US Democrat Senators Slam Trump’s Approval of Nvidia H200 Chip Sales to China

Washington's tech cold war just got hotter—and the political theater is in full swing.
The Geopolitical Chessboard
A decision to greenlight advanced AI chip exports has ignited a firestorm on Capitol Hill. Critics argue it hands a strategic rival the very tools needed to leapfrog U.S. technological dominance. The move bypasses years of carefully constructed export controls, slicing through red tape with a single signature.
The Silicon Dilemma
For the chipmaking giant, it's a multi-billion-dollar dilemma solved. The approval cuts a direct path to a massive, hungry market, sidestepping the quagmire of regulatory uncertainty. Shareholders might cheer the quarterly boost, even as long-term strategic risks quietly mount on the balance sheet.
Market calculations, it seems, still trump national security concerns in some ledgers—proving once again that in global finance, the only permanent ideology is profit.
The fallout is a masterclass in political friction, where technology, trade, and tension collide. One side sees a dangerous concession; the other, a pragmatic deal. The chips are down, and the stakes for the future of AI supremacy have never been clearer.
Senators press Trump as export-control fight grows
Senators Elizabeth Warren, Elissa Slotkin, Chuck Schumer, Tim Kaine, Michael Bennet, Andy Kim, and RON Wyden said the decision “gives away critical national security controls” and could boost China’s military programs.
They reminded Lutnick that Nvidia had been blocked from selling any advanced chips to China since April, when the administration tightened rules on high-end hardware. They also noted that Trump had approved a smaller deal in August for Nvidia’s H20 chip.
Nvidia agreed then to give the government 15% of sales, but the plan collapsed when China told buyers not to purchase the downgraded chip.
Nvidia’s chief executive Jensen Huang later pushed for approval to sell a weaker Blackwell model in China. Cabinet officials, including Secretary of State Marco Rubio and U.S. Trade Representative Jamieson Greer, warned that it created too much risk.
Trump said no. But the administration changed position this week and allowed H200 exports, even though the chip is almost six times stronger than the H20 China rejected months ago.
The senators wrote that the Justice Department’s new smuggling cases show how valuable the H200 is, since prosecutors described Nvidia’s chips as the “building blocks of AI superiority” and essential for “modern military applications.”
They said giving China legal access hurts U.S. startups, labs, and universities during a period when advanced chips remain scarce in America.

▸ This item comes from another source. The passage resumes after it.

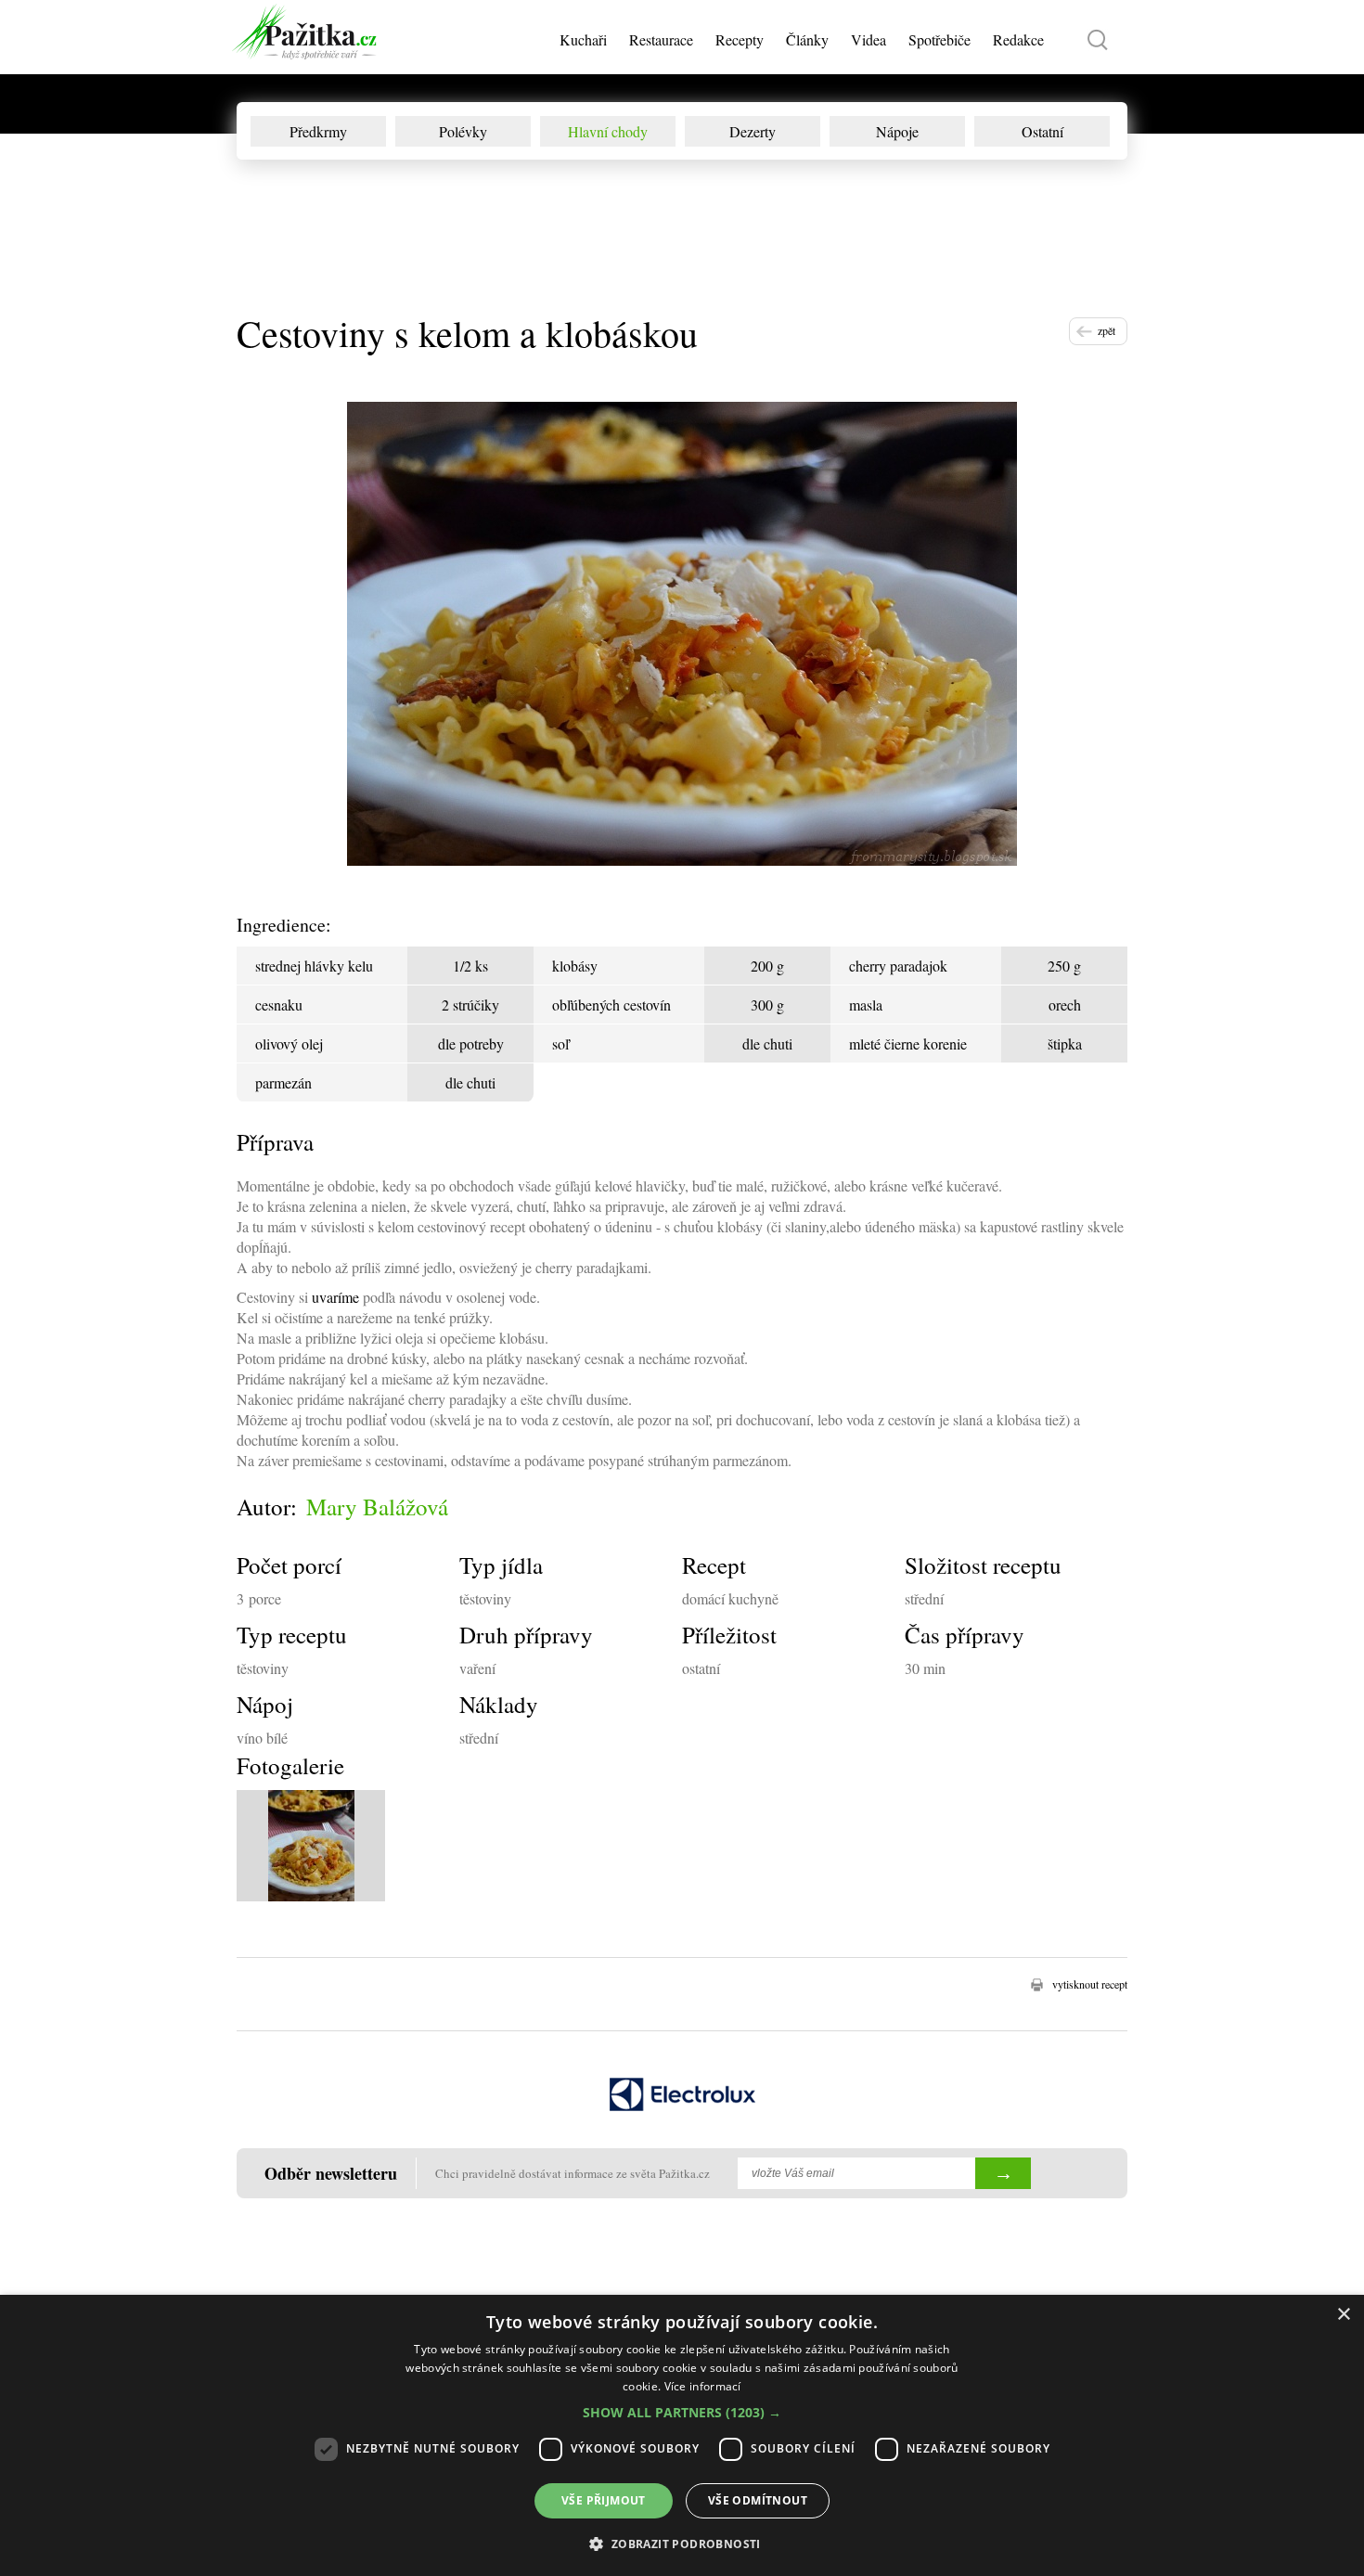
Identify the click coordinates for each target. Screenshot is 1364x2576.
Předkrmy (318, 131)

Agencies fire back as Nvidia defends its position
The Commerce Department dismissed the senators’ warnings. A spokesman said, “These same Democrats were silent when the last administration sold out our national security to the world,” and added that Lutnick supports strict rules on advanced technology.
The White House also weighed in. Spokesman Kush Desai said there is “an obvious difference between chips being illegally smuggled to unknown buyers without regulatory oversight and chips being exported following national security inspections to specifically designated end users.”
Nvidia defended the approval, saying that Trump’s decision “strikes a thoughtful balance that is great for America” and argued that China already accelerated its own chip development after the earlier U.S. ban.
Nvidia also said it is managing its “supply chain to ensure that licensed sales of the H200 to authorized customers in China will have no impact” on U.S. supply.
The senators also flagged what they called the “appearance of corruption and insider access,” pointing to Nvidia’s recent “charm offensive” in Washington. They noted Huang’s private meetings with Trump and Nvidia’s donation to the White House ballroom construction fund.
The letter marks the second Senate push in weeks aimed at blocking Nvidia’s plans to restart China sales. Nvidia has told investors that renewed access to the Chinese market could bring tens of billions of dollars in yearly revenue.
Last week, a bipartisan group led by Tom Cotton introduced the Safe Chips Act, which WOULD force the Commerce Department to deny export licenses for 30 months for certain advanced chips going to China, Iran, North Korea, and Russia.